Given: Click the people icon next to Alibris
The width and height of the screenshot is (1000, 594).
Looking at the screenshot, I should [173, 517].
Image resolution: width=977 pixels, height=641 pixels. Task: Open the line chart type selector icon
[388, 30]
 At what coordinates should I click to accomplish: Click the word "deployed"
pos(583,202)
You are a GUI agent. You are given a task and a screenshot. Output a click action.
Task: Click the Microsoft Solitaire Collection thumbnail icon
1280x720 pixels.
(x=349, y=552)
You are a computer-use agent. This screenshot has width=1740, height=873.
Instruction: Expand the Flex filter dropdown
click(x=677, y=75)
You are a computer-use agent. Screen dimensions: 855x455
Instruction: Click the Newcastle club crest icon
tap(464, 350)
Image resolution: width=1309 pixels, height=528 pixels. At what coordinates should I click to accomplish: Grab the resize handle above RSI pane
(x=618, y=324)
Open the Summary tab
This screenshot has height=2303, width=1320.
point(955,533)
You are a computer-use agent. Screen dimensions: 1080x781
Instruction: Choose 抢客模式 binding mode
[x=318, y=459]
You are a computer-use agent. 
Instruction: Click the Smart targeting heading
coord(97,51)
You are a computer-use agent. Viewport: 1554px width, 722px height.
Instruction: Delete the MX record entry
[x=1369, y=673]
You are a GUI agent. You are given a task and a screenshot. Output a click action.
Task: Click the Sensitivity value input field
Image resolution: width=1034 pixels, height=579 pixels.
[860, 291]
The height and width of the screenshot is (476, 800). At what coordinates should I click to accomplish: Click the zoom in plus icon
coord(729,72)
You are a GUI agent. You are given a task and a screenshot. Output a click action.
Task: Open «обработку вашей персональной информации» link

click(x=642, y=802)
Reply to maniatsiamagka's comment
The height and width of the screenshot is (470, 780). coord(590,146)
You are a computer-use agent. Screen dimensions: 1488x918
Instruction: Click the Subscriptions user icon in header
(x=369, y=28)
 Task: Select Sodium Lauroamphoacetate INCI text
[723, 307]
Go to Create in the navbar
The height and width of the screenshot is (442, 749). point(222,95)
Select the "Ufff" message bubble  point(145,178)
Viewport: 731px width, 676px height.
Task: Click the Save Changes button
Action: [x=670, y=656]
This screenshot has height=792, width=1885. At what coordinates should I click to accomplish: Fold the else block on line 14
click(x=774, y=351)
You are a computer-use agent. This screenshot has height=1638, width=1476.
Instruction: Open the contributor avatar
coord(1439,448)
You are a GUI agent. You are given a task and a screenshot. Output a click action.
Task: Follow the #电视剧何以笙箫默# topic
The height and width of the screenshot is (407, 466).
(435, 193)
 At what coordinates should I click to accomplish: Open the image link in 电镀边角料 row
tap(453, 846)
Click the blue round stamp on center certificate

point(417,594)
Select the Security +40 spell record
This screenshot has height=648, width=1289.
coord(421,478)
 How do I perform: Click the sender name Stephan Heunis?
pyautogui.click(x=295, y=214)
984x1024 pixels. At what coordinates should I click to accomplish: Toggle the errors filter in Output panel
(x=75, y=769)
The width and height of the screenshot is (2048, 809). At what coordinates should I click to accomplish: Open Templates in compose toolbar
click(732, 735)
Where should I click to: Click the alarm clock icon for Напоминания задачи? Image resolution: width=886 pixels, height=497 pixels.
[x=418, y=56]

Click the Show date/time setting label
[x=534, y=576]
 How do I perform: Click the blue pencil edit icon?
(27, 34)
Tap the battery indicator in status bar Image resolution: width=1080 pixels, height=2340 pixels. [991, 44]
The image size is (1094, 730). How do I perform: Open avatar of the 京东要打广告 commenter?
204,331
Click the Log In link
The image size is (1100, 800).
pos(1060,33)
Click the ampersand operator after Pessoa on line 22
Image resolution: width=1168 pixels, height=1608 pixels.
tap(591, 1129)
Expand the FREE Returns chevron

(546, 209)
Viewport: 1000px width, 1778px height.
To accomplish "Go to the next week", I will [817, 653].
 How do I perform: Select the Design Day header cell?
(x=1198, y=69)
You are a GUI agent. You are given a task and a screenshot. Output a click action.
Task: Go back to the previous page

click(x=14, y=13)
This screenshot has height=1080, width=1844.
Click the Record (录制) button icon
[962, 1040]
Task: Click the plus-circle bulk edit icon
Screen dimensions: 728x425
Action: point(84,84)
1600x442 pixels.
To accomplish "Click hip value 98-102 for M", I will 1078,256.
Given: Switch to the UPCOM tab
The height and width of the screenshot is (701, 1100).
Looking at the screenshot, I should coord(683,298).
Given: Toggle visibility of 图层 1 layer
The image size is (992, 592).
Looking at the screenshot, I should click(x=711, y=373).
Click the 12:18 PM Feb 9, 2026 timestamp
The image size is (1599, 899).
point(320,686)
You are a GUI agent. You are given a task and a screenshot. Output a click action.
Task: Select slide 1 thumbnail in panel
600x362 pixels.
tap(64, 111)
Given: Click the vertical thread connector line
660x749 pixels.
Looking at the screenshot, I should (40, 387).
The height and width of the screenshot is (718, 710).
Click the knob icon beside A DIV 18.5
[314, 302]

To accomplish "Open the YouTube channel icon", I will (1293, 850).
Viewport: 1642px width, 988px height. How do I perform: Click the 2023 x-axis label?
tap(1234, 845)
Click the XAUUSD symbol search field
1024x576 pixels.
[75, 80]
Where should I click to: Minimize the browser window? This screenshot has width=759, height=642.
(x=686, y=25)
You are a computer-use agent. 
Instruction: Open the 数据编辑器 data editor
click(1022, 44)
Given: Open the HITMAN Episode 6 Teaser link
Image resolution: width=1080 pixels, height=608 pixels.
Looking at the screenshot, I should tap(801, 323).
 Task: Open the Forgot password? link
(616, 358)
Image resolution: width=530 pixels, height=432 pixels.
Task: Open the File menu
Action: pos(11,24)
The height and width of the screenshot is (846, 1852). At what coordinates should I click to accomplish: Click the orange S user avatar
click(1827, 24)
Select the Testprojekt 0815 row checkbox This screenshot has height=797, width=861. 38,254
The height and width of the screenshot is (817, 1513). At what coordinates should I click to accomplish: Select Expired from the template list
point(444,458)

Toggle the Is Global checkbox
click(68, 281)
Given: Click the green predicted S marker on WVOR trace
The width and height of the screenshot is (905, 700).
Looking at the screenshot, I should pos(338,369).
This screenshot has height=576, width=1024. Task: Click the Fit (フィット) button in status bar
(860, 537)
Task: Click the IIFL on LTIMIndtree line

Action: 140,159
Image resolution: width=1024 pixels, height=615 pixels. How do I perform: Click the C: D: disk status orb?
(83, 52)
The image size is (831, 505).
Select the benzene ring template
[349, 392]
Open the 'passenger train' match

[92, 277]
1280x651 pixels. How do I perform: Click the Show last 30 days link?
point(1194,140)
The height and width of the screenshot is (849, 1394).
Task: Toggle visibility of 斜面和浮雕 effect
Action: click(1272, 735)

-------

Exercise prompt: Lines in the material above that include the string "next" should be listed.

Answer section:
Given: Click the people icon next to Alibris
To accomplish "Go to the next week", I will [817, 653].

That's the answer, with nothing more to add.